Reality bites unemployed Spider-Man
Time to dust off that resume, Spider-Man. You're fired!
Don't fret, the web-slinger will still be keeping New York City safe from Venom and Carnage and any number of other dastardly villains he's tangled with over the years. But beginning tomorrow, he's going to have to do it between trips to the unemployment line.
That's the day Peter Parker, Spider-Man's nice guy alter-ego, hears the words, "You're fired" from his cranky, long-suffering boss, Mayor J. Jonah Jameson. Worse still, Jameson not only sacks Parker, who makes his living as a photojournalist, he blacklists him with every news organisation in town.
This of course raises all kinds of interesting questions:
- How will Parker maintain his Spider-Man costumes? Dry-cleaning bills alone must run to several hundred dollars a year.
- How will he keep buying the stuff he uses to spin those industrial-strength webs needed to hop from building to building? Surely he doesn't pick that up at the 99 Cents Store.
- Where is his next meal coming from? Would he be reduced to spinning webs outside supermarkets and trapping shopping carts in them?
"Because we still want to sell comic books, I can't answer those questions," laughs Joe Quesada, editor-in-chief of Marvel Comics, which reveals the web spinner's latest crisis in Issue No. 623.
But while hard times may lie ahead, Spider-Man has gotten through hard times before. Just two years ago his marriage to beautiful Mary Jane came to an end when the villain Mephisto erased everyone's memory of it.
He landed on the unemployment line this time not because of the recession or even a downsizing news industry. You probably guessed it already, it was because of an evil villain.

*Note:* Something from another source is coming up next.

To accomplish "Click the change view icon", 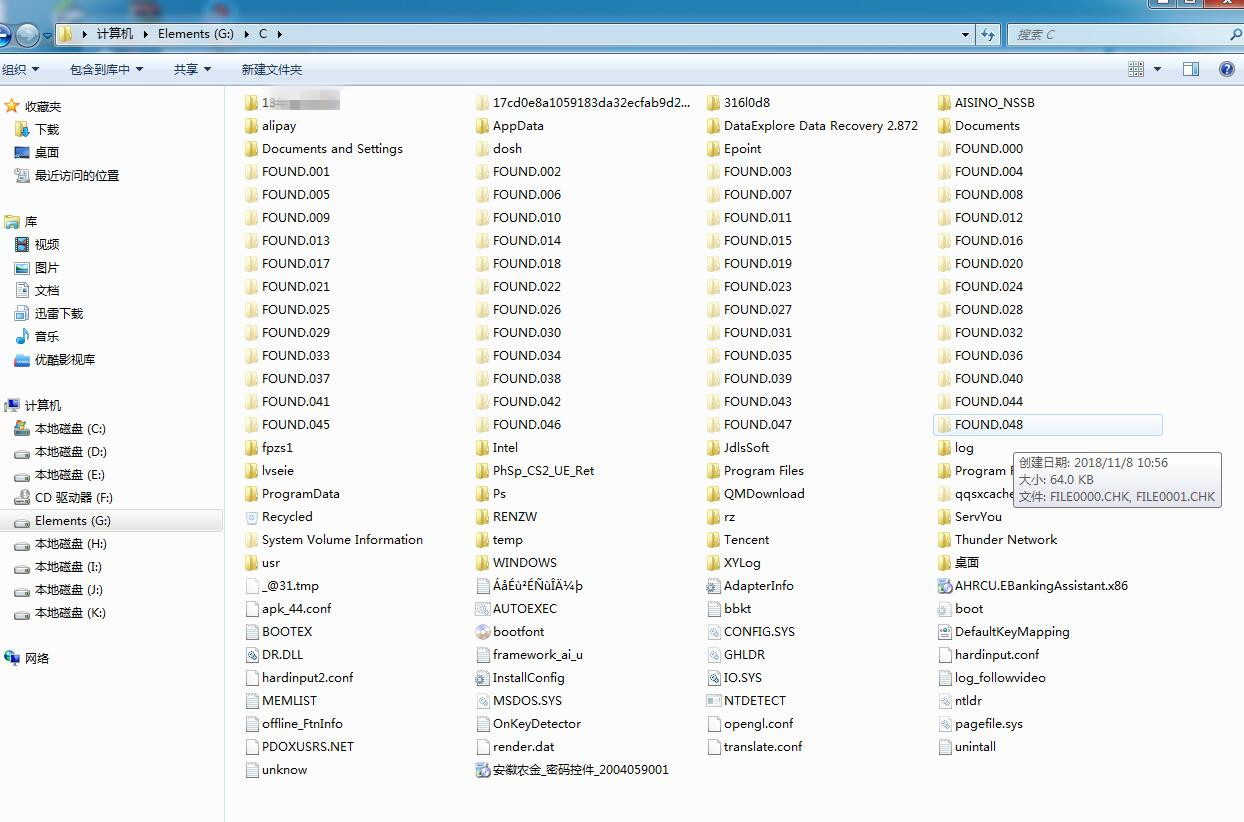I will click(1136, 69).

Spider-Man got wind of a plot to frame Jameson and exposed it by digitally manipulating photos he'd taken as Peter Parker. Of course to do that he had to violate journalism ethics by misrepresenting the images. Jameson, longtime publisher of the Daily Bugle, could never tolerate that.

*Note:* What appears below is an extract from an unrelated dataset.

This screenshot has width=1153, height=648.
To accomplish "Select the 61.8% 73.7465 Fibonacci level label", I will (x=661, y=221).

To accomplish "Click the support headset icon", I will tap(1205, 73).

And just why would Peter Parker/aka Spider-Man do such a thing anyway?
"Just because he has super powers doesn't mean he's perfect," says Quesada.
Related information:
Spider-Man is a fictional Marvel Comics superhero. The character was created by writer-editor Stan Lee and writer-artist Steve Ditko. He first appeared in Amazing Fantasy #15 (Aug. 1962). Lee and Ditko conceived of the character as an orphan being raised by his Aunt May and Uncle Ben as an ordinary teenager, having to deal with the normal struggles of youth in addition to those of a costumed crime fighter. Spider-Man's creators gave him super strength and agility, the ability to cling to most surfaces, shoot spider-webs using devices of his own invention which he called "web-shooters," and react to danger quickly with his "spider-sense", enabling him to combat his foes.
When Spider-Man first appeared in the early 1960s, teenagers in superhero comic books were usually relegated to the role of sidekick to the protagonist. The Spider-Man series broke ground by featuring Peter Parker, a teenage high school student to whose "self-obsessions with rejection, inadequacy, and loneliness" young readers could easily relate.[1]:210 Unlike previous teen heroes such as James Buchanan "Bucky" Barnes and Robin, Spider-Man did not benefit from being the protege of any adult mentors like Captain America and Batman, and thus he had to learn for himself that "with great power comes great responsibility" — a line included in a text box in the final panel of the first Spider-Man story, but later retroactively attributed to his guardian, the late Uncle Ben.
Marvel has featured Spider-Man in several comic book series, the first and longest-lasting of which is titled The Amazing Spider-Man. Over the years, the Peter Parker character has developed from shy high school student to troubled but outgoing college student to married high school teacher to, in the late 2000s, a single freelance photographer, his most typical adult role. He is now a member of an unofficial splinter group of the Avengers, one of Marvel's flagship superhero teams. In the comics, Spider-Man is often referred to as "Spidey," "web-slinger," "wall-crawler," or "web-head."
Spider-Man is one of the most popular and commercially successful superheroes. As Marvel's flagship character and company mascot, he has appeared in many forms of media, including several animated and live-action television shows, syndicated newspaper comic strips and a successful series of films starring actor Tobey Maguire as the "friendly neighborhood" hero. Spider-Man was named Empire magazine's fifth-greatest comic-book character.